**SOURCE INFORMATION:**
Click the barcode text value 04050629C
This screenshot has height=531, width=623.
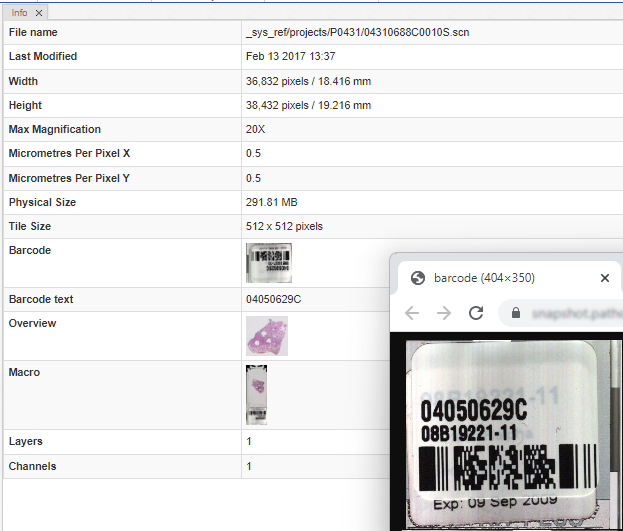pyautogui.click(x=273, y=299)
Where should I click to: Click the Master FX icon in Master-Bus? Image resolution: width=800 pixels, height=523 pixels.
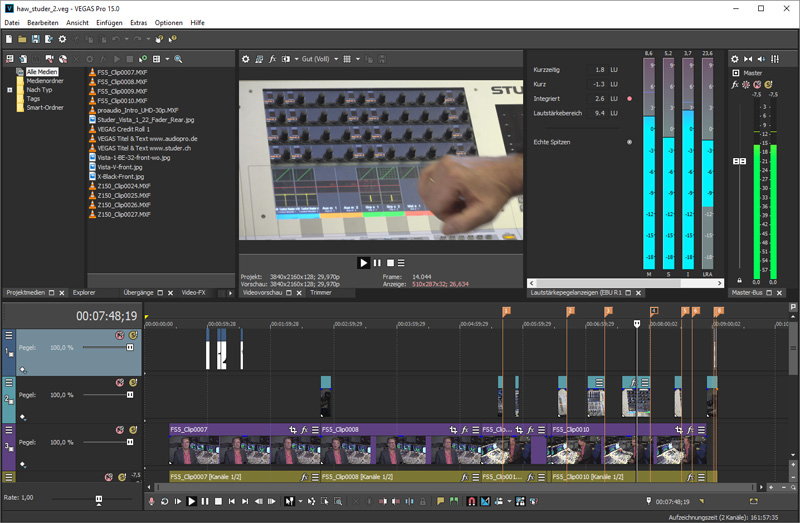pos(736,86)
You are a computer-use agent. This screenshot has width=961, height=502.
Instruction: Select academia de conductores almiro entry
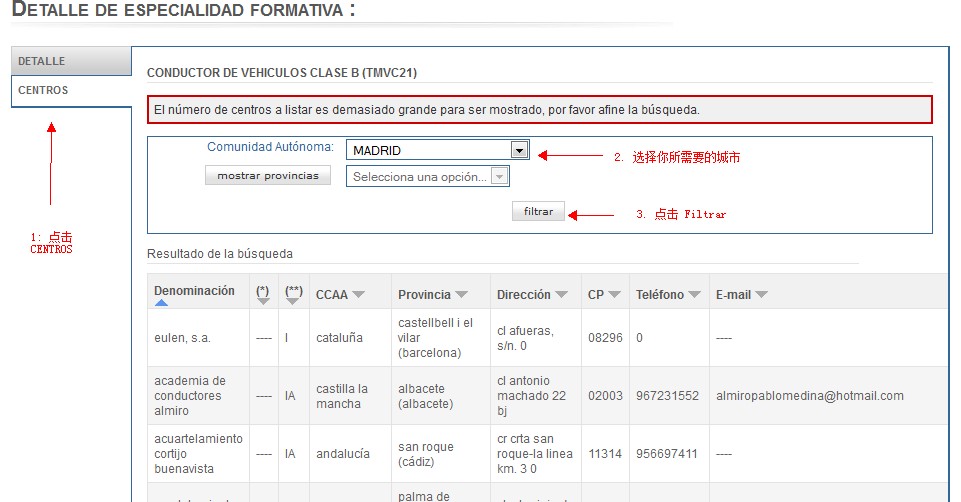tap(190, 395)
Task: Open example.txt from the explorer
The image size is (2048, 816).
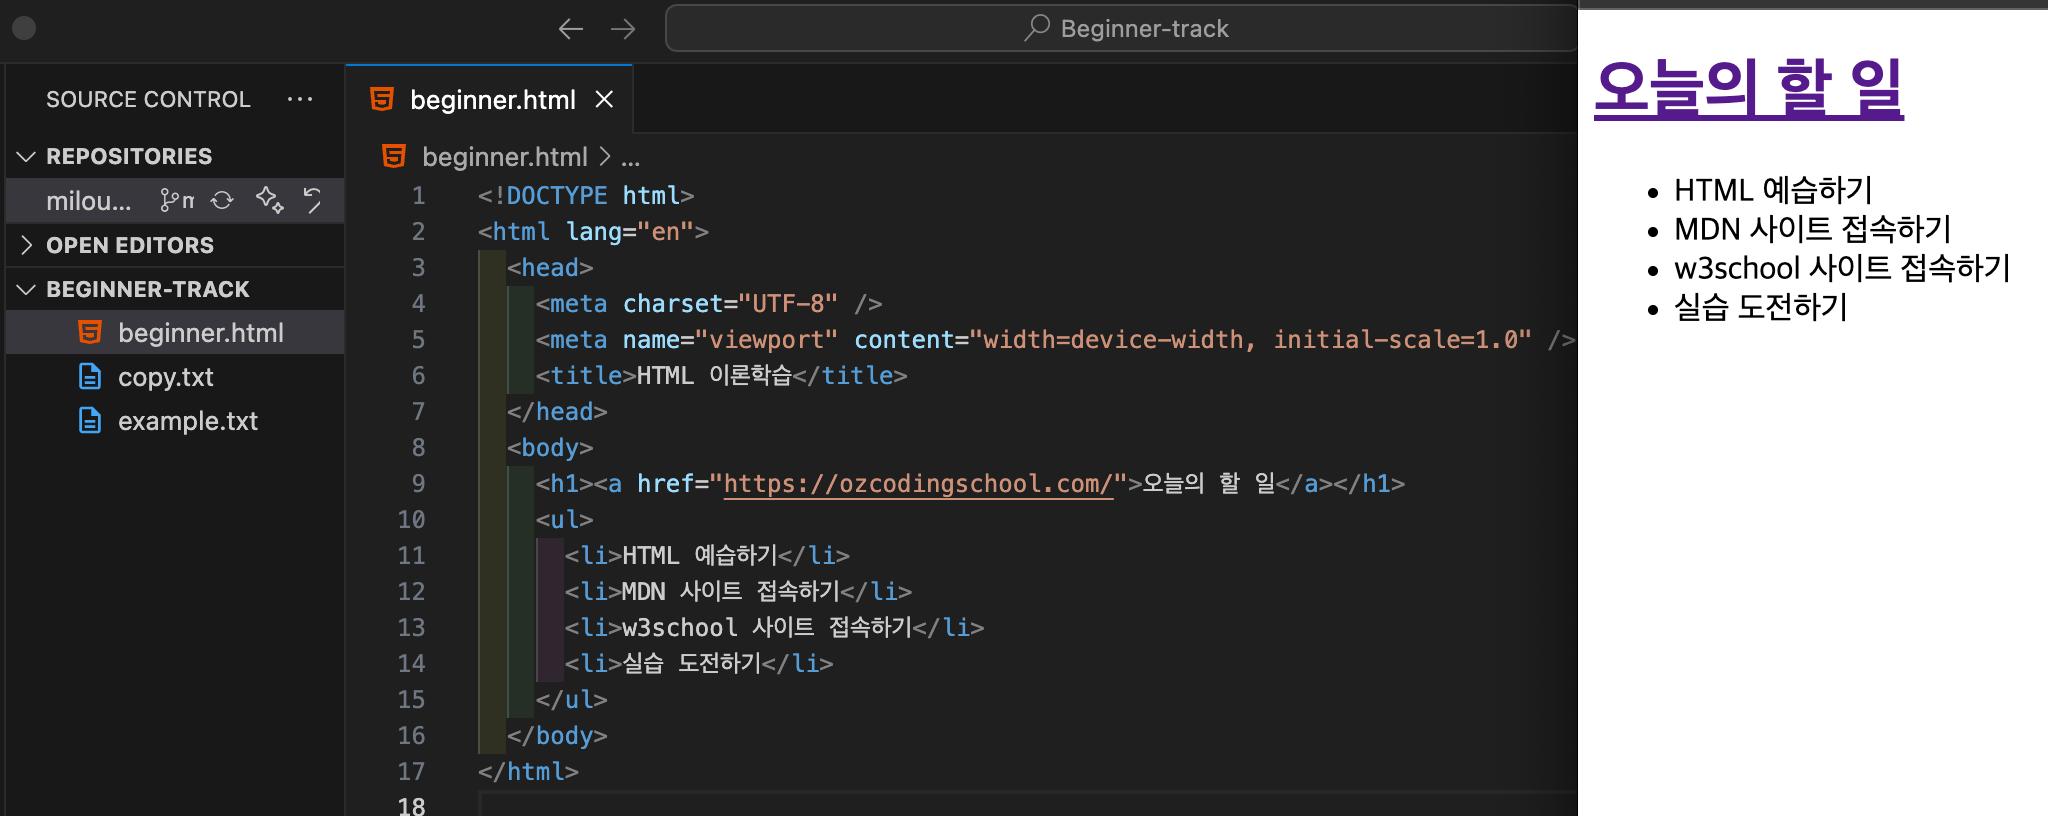Action: point(187,421)

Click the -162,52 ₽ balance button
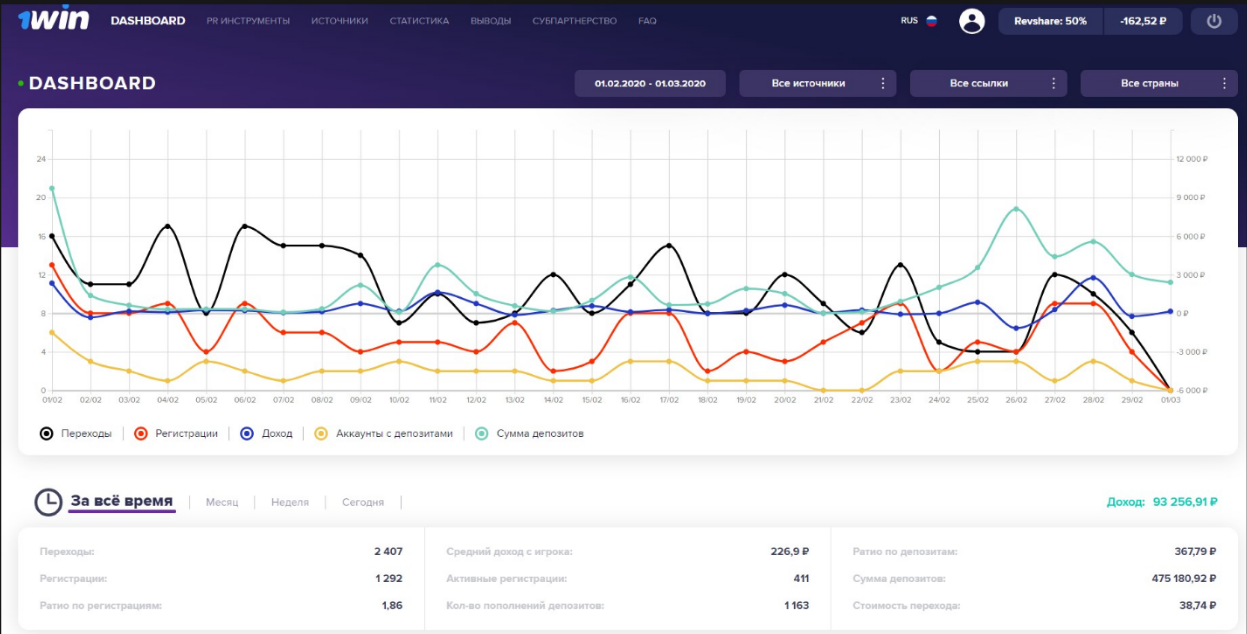tap(1143, 21)
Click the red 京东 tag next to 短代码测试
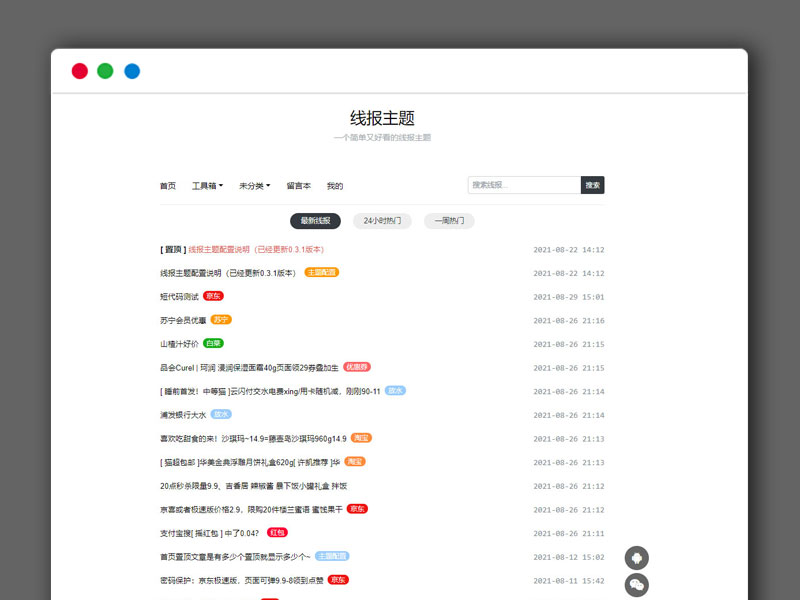800x600 pixels. (213, 296)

**WHAT YOU HAVE TO DO:** Begin at the line containing "Instruction: Select academia" and transcribe exactly every line through the end of the records, both ends included, leaving the pictures out.

**REPLY:**
Instruction: Select academia de conductores almiro entry
tap(190, 395)
Task: Open example.txt from the explorer
The image size is (2048, 816).
Action: point(187,421)

Click the -162,52 ₽ balance button
tap(1143, 21)
Click the red 京东 tag next to 短代码测试
800x600 pixels. (213, 296)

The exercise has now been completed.